In yesterday’s Defunct Ideas I argued that new ideas are always emerging in history (though they aren’t always being lost), and it isn’t too difficult to come up with a new idea if one has the knack for it. But most new ideas are pretty run-of-the-mill. One can always build on past ideas and add another brick to the growing structure of human knowledge.

That being said, it is only occasionally, in the midst of a lot of ideas of the middling sort, that one comes up with a really good idea. It is even more rare when one comes up with a truly fundamental idea. Formulating a logical fallacy that has not been noticed to date, despite at least twenty-five hundred years of cataloging fallacies would constitute a somewhat fundamental idea. As this is unlikely in the present context, the principle and the associated fallacy below have probably already been noticed and named by others long ago. If not, they should have been.

The principle is simply this: for any distinction that is made, there will be cases in which the distinction is problematic, but there will also be cases when the distinction is not problematic. The correlative unnamed fallacy is the failure to recognize this principle.
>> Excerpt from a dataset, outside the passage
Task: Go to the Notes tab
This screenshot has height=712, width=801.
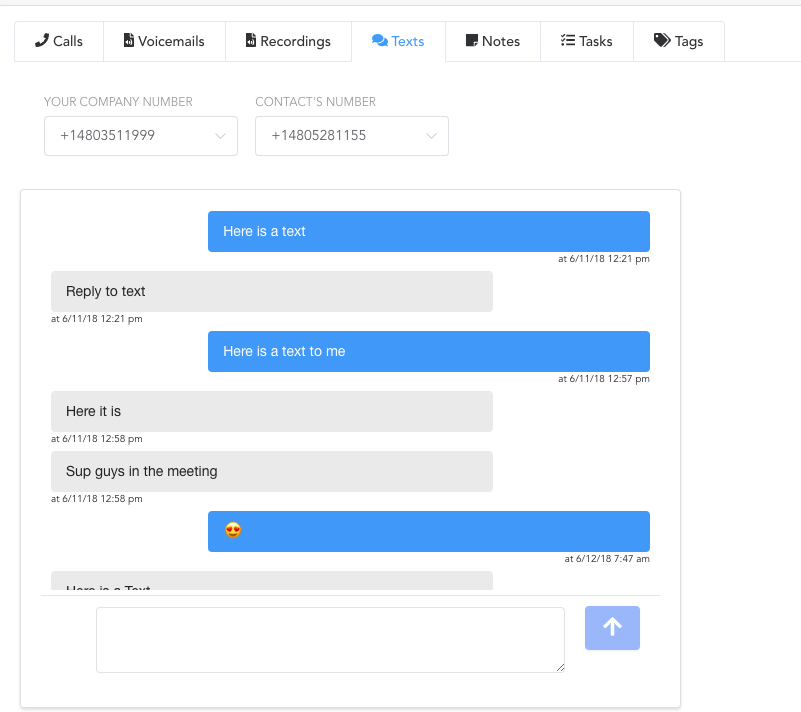Action: click(x=493, y=41)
This unnamed principle is not the same as the principle of bivalence or the law of the excluded middle (tertium non datur), though any clear distinction depends, to a certain extent upon them. This unnamed principle is also not to be confused with a simple denial of clear cut distinctions. What I most want to highlight is that when someone points out there are gray areas that seem to elude classification by any clear cut distinction, this is sometimes used as a skeptical argument intended to undercut the possibility of making any distinctions whatsoever. The point is that the existence of gray areas and problematic cases does not address the other cases (possibly even the majority of the cases) for which the distinction isn’t in the least problematic.

Again: a distinction that that admits of problematic cases not clearly falling on one side of the distinction or the other, may yet have other cases that are clearly decided by the distinction in question. This might seem too obvious to mention, but distinctions that admit of problematic instances are often impugned and rejected for this reason. Admitting of no exceptions whatsoever is an unrealistic standard for a distinction.